Exercise brief -> Reproduce nothing but the lines from the one containing "Bahnangestellter (54, 1884)" to the end of the records below, each exactly as written.

Stored data entries ->
+--

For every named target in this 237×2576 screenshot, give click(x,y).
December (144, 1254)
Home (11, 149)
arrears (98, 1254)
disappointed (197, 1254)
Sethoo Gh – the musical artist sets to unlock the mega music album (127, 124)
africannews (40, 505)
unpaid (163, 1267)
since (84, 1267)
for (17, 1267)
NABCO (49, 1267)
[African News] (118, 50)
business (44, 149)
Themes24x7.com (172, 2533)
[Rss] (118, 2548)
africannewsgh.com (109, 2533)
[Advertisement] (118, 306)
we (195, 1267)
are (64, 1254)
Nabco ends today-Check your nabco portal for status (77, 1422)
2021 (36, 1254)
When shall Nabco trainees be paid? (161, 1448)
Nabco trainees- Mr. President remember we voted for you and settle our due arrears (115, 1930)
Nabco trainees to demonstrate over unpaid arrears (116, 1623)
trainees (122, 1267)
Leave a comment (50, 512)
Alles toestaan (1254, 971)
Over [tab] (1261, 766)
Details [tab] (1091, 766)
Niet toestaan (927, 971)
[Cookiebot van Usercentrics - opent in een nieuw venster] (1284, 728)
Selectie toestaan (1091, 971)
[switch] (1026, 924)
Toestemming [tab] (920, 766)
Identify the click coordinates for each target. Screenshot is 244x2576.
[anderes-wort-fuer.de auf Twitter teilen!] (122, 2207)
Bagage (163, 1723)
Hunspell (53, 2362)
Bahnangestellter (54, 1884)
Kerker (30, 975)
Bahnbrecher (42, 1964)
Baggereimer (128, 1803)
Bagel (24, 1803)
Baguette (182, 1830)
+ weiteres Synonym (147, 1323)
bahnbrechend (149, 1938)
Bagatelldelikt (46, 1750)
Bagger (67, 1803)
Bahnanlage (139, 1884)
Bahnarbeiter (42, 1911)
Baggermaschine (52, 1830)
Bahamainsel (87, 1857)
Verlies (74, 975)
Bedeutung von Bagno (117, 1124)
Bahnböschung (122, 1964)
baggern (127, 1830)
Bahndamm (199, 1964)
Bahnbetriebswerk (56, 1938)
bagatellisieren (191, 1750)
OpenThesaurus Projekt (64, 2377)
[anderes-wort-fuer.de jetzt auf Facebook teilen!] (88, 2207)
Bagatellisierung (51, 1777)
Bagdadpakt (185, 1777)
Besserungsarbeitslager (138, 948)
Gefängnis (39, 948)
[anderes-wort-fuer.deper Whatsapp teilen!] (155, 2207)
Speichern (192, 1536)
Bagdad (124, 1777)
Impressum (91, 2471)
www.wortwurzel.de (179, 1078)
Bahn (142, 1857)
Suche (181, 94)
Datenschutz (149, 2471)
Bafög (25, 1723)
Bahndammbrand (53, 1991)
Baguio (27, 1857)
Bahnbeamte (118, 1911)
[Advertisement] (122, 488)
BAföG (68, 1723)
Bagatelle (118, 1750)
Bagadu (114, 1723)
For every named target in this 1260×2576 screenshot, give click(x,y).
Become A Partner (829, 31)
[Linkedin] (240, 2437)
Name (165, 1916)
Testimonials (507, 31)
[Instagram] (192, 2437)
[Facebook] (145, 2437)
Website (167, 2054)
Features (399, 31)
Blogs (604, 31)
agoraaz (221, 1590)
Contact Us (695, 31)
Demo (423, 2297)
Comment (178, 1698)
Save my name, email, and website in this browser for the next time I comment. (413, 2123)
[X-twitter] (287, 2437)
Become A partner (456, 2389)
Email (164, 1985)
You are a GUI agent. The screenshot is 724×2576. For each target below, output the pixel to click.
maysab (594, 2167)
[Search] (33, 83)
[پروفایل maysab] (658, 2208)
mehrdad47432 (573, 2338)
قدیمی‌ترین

+--

Solution to the problem ->
Bahnangestellter (54, 1884)
Kerker (30, 975)
Bahnbrecher (42, 1964)
Baggereimer (128, 1803)
Bagel (24, 1803)
Baguette (182, 1830)
+ weiteres Synonym (147, 1323)
bahnbrechend (149, 1938)
Bagatelldelikt (46, 1750)
Bagger (67, 1803)
Bahnanlage (139, 1884)
Bahnarbeiter (42, 1911)
Baggermaschine (52, 1830)
Bahamainsel (87, 1857)
Verlies (74, 975)
Bedeutung von Bagno (117, 1124)
Bahnböschung (122, 1964)
baggern (127, 1830)
Bahndamm (199, 1964)
Bahnbetriebswerk (56, 1938)
bagatellisieren (191, 1750)
OpenThesaurus Projekt (64, 2377)
[anderes-wort-fuer.de jetzt auf Facebook teilen!] (88, 2207)
Bagatellisierung (51, 1777)
Bagdadpakt (185, 1777)
Besserungsarbeitslager (138, 948)
Gefängnis (39, 948)
[anderes-wort-fuer.deper Whatsapp teilen!] (155, 2207)
Speichern (192, 1536)
Bagdad (124, 1777)
Impressum (91, 2471)
www.wortwurzel.de (179, 1078)
Bahn (142, 1857)
Suche (181, 94)
Datenschutz (149, 2471)
Bafög (25, 1723)
Bahndammbrand (53, 1991)
Baguio (27, 1857)
Bahnbeamte (118, 1911)
[Advertisement] (122, 488)
BAföG (68, 1723)
Bagatelle (118, 1750)
Bagadu (114, 1723)
For every named target in this 1260×2576 screenshot, give click(x,y).
Become A Partner (829, 31)
[Linkedin] (240, 2437)
Name (165, 1916)
Testimonials (507, 31)
[Instagram] (192, 2437)
[Facebook] (145, 2437)
Website (167, 2054)
Features (399, 31)
Blogs (604, 31)
agoraaz (221, 1590)
Contact Us (695, 31)
Demo (423, 2297)
Comment (178, 1698)
Save my name, email, and website in this browser for the next time I comment. (413, 2123)
[X-twitter] (287, 2437)
Become A partner (456, 2389)
Email (164, 1985)
You are a GUI agent. The screenshot is 724×2576. For each target below, output the pixel to click.
maysab (594, 2167)
[Search] (33, 83)
[پروفایل maysab] (658, 2208)
mehrdad47432 (573, 2338)
قدیمی‌ترین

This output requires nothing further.